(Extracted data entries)
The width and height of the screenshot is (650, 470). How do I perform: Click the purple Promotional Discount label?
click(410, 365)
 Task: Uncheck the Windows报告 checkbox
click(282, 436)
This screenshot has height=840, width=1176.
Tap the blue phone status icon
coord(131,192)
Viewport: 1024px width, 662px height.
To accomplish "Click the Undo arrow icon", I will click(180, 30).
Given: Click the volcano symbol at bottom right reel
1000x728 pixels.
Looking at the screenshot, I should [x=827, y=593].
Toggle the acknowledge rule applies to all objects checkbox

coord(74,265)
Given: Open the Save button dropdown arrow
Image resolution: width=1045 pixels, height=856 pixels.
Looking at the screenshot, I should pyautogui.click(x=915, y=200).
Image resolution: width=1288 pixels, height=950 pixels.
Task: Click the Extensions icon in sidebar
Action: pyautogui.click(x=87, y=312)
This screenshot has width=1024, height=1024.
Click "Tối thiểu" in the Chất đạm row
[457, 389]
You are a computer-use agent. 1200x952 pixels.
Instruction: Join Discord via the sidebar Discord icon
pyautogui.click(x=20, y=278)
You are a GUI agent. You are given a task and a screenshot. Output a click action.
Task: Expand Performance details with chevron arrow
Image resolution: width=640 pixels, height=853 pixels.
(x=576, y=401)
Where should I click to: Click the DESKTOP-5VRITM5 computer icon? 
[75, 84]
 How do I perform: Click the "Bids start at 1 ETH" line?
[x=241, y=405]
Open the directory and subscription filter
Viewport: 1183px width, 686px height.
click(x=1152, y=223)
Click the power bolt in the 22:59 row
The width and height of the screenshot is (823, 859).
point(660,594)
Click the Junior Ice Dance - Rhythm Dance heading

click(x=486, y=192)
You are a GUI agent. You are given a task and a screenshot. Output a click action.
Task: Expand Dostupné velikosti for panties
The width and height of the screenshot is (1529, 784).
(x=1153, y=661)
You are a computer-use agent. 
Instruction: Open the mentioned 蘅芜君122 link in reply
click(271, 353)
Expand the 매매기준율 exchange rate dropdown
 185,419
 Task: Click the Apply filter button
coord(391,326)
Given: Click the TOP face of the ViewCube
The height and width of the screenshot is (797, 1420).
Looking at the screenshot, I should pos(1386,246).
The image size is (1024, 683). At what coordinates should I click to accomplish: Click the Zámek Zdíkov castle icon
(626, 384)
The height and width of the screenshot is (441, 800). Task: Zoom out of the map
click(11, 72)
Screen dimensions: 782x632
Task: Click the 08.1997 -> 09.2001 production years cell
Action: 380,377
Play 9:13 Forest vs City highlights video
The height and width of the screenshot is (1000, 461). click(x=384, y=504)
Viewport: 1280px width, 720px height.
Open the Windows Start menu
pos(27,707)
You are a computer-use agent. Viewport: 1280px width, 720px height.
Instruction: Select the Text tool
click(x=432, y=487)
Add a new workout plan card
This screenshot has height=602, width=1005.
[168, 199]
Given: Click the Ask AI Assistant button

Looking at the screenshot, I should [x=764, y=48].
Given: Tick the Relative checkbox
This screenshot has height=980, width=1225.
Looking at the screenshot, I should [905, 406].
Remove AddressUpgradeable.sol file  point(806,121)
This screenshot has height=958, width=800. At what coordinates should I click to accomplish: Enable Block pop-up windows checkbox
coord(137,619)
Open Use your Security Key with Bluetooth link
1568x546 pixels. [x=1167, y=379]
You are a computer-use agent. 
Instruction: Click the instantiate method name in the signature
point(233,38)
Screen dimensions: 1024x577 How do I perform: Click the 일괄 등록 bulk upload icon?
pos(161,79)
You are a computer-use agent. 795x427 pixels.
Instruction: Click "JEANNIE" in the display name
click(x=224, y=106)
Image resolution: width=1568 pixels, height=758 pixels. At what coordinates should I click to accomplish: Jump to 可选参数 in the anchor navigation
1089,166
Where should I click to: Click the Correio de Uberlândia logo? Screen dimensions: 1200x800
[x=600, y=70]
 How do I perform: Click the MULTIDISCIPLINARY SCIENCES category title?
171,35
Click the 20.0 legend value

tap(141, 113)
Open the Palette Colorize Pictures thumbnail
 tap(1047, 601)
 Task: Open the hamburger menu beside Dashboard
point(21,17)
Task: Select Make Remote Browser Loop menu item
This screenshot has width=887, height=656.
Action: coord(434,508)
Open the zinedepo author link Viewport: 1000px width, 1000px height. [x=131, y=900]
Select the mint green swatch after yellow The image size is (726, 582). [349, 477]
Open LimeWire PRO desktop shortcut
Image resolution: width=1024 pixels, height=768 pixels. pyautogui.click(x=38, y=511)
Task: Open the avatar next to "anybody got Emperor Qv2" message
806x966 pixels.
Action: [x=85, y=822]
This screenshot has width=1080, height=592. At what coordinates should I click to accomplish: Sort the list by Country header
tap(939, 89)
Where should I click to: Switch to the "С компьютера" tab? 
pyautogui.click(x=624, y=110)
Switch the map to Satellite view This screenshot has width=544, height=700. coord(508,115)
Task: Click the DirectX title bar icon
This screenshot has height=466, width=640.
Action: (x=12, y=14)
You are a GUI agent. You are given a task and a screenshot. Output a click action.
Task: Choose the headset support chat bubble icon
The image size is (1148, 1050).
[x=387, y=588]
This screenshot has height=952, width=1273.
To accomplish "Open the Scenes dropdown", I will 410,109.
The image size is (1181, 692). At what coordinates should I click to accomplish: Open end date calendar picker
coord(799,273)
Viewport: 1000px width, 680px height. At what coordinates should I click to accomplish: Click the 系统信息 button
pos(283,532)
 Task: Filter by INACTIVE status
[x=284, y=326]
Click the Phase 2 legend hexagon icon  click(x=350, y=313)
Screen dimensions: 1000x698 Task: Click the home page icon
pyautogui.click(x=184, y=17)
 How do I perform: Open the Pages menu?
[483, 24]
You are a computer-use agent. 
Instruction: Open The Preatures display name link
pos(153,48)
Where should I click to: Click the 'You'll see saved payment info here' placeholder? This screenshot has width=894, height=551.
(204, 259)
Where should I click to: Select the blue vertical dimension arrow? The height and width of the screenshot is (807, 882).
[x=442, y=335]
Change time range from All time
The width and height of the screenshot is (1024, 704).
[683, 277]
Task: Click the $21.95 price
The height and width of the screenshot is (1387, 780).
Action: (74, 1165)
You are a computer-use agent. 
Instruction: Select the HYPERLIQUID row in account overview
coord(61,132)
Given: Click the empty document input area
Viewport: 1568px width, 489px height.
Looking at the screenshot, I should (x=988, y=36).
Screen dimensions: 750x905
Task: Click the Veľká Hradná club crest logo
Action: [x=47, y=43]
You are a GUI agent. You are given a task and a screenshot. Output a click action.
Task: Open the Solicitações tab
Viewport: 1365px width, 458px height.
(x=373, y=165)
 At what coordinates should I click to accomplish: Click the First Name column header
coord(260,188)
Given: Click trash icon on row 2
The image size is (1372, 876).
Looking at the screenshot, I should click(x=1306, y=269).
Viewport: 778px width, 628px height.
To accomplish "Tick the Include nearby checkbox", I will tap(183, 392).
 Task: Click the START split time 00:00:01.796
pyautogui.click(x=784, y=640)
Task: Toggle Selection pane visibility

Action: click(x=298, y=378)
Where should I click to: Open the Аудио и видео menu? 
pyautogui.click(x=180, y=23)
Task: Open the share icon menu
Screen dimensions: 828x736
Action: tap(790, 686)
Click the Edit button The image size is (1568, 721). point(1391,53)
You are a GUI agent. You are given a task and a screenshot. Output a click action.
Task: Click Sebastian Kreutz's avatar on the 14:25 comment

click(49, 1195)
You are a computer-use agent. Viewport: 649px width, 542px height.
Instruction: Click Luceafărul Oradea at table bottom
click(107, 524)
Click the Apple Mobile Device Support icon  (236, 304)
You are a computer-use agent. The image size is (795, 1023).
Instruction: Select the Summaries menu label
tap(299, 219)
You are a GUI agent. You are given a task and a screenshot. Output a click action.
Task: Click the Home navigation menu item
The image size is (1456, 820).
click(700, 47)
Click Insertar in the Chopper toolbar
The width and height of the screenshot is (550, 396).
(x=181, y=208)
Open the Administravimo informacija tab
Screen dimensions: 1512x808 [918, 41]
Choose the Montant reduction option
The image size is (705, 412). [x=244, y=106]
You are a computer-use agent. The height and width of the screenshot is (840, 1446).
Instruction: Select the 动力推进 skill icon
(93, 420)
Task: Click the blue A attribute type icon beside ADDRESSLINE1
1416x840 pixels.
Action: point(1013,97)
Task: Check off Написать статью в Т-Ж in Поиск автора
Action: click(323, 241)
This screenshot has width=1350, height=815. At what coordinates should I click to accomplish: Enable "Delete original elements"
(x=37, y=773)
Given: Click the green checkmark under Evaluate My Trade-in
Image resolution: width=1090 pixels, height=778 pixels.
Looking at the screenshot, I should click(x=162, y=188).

TASK OBJECTIVE: The response must hold only the lines above from the line with "Viewport: 1365px width, 458px height." through the line with "Given: Click the green", each copied exactly, both ends kept.

EXERCISE SOLUTION:
Viewport: 1365px width, 458px height.
(x=373, y=165)
 At what coordinates should I click to accomplish: Click the First Name column header
coord(260,188)
Given: Click trash icon on row 2
The image size is (1372, 876).
Looking at the screenshot, I should click(x=1306, y=269).
Viewport: 778px width, 628px height.
To accomplish "Tick the Include nearby checkbox", I will tap(183, 392).
 Task: Click the START split time 00:00:01.796
pyautogui.click(x=784, y=640)
Task: Toggle Selection pane visibility

Action: click(x=298, y=378)
Where should I click to: Open the Аудио и видео menu? 
pyautogui.click(x=180, y=23)
Task: Open the share icon menu
Screen dimensions: 828x736
Action: tap(790, 686)
Click the Edit button The image size is (1568, 721). point(1391,53)
You are a GUI agent. You are given a task and a screenshot. Output a click action.
Task: Click Sebastian Kreutz's avatar on the 14:25 comment

click(49, 1195)
You are a computer-use agent. Viewport: 649px width, 542px height.
Instruction: Click Luceafărul Oradea at table bottom
click(107, 524)
Click the Apple Mobile Device Support icon  (236, 304)
You are a computer-use agent. The image size is (795, 1023).
Instruction: Select the Summaries menu label
tap(299, 219)
You are a GUI agent. You are given a task and a screenshot. Output a click action.
Task: Click the Home navigation menu item
The image size is (1456, 820).
click(700, 47)
Click Insertar in the Chopper toolbar
The width and height of the screenshot is (550, 396).
(x=181, y=208)
Open the Administravimo informacija tab
Screen dimensions: 1512x808 [918, 41]
Choose the Montant reduction option
The image size is (705, 412). [x=244, y=106]
You are a computer-use agent. The height and width of the screenshot is (840, 1446).
Instruction: Select the 动力推进 skill icon
(93, 420)
Task: Click the blue A attribute type icon beside ADDRESSLINE1
1416x840 pixels.
Action: point(1013,97)
Task: Check off Написать статью в Т-Ж in Поиск автора
Action: click(323, 241)
This screenshot has width=1350, height=815. At what coordinates should I click to accomplish: Enable "Delete original elements"
(x=37, y=773)
Given: Click the green checkmark under Evaluate My Trade-in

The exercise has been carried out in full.